Abuse in marriage
Divorce is always difficult, and not just on those directly involved, but also to family, friends, and all aspects of life. Add abuse to the situation and it becomes even more difficult.
Recognizing and getting out of the nightmare takes tremendous courage. Filing for separation or divorce is a heroic feat for an abused spouse, as the risk of retaliation is great. Typically intimidation and violence escalates. Sometimes a protective order is needed. If there are kids involved, it can become really ugly, especially when the abuser sees the kids as an entitlement.
Then there’s the task of tediously dividing everything acquired during the marriage. A daunting task even for level-headed people. It demands transparency, compromise, integrity and restraint. Not qualities you find in an abuser. When a marriage is abusive, the power balance is so skewed that it may not be safe or productive to even have the couple in the same room, let alone discuss a compromise.
Abuse as a legal strategy
Given an abuser’s tendencies, divorcing one can be like walking through a minefield.
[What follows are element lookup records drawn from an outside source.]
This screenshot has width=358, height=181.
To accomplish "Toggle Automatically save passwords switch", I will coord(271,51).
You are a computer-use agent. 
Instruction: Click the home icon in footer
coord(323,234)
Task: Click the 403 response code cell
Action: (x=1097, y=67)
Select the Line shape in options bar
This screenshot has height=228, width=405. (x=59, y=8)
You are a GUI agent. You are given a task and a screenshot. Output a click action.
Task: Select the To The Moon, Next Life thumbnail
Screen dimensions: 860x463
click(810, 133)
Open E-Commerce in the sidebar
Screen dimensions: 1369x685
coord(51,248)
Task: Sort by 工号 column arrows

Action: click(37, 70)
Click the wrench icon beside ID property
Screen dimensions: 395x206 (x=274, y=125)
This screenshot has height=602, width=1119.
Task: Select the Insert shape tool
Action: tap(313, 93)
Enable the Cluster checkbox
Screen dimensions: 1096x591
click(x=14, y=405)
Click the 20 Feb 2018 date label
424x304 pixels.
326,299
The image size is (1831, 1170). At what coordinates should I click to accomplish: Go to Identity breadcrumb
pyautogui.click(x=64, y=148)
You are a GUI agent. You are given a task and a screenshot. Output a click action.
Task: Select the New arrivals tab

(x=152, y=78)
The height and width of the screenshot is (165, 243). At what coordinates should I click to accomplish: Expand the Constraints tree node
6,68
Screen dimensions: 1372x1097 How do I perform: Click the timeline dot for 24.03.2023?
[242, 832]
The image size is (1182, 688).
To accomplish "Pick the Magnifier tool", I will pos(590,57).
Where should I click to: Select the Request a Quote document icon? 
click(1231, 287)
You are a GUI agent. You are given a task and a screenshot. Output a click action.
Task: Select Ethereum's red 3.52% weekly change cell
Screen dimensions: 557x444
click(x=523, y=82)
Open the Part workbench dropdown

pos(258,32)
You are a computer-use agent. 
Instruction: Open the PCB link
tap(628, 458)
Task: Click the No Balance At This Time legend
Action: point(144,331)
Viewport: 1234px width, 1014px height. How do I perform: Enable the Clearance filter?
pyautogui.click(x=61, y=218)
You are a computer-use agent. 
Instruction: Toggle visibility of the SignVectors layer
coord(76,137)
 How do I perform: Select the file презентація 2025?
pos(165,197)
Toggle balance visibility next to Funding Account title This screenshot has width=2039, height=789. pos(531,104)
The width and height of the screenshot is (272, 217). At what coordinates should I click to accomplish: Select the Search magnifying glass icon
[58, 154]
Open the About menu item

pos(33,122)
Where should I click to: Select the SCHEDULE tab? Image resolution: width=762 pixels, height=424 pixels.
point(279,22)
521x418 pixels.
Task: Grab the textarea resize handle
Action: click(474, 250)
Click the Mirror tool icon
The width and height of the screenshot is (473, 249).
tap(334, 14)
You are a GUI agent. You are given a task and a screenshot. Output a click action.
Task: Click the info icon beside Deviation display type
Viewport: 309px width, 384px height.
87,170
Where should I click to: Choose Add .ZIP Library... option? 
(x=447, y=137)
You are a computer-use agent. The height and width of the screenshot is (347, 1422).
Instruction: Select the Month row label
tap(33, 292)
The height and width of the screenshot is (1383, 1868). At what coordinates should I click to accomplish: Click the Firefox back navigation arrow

Often, the legal process becomes another tool in the abuser’s arsenal — especially if money is no object. The mistreated spouse quickly learns abuse at home gets replaced with abusive legal tactics. It can be a rude awakening and impossible to stop. In order to stay in the game, particularly against an abuser, you need to be financially prepared because running up your legal costs is the opposing side’s strategy to shut you out of the game.
Pursuing your legal rights is expensive and often there is great disparity between what spouses can afford. Commonly, it’s the abuser who has the money and unrelenting drive to escalate and prolong the legal battle. All too often, winning at all costs is the abuser’s goal.
Gathering the required knowledge and support (emotional and financial) can go a long way in protecting yourself in any divorce, especially one involving abuse.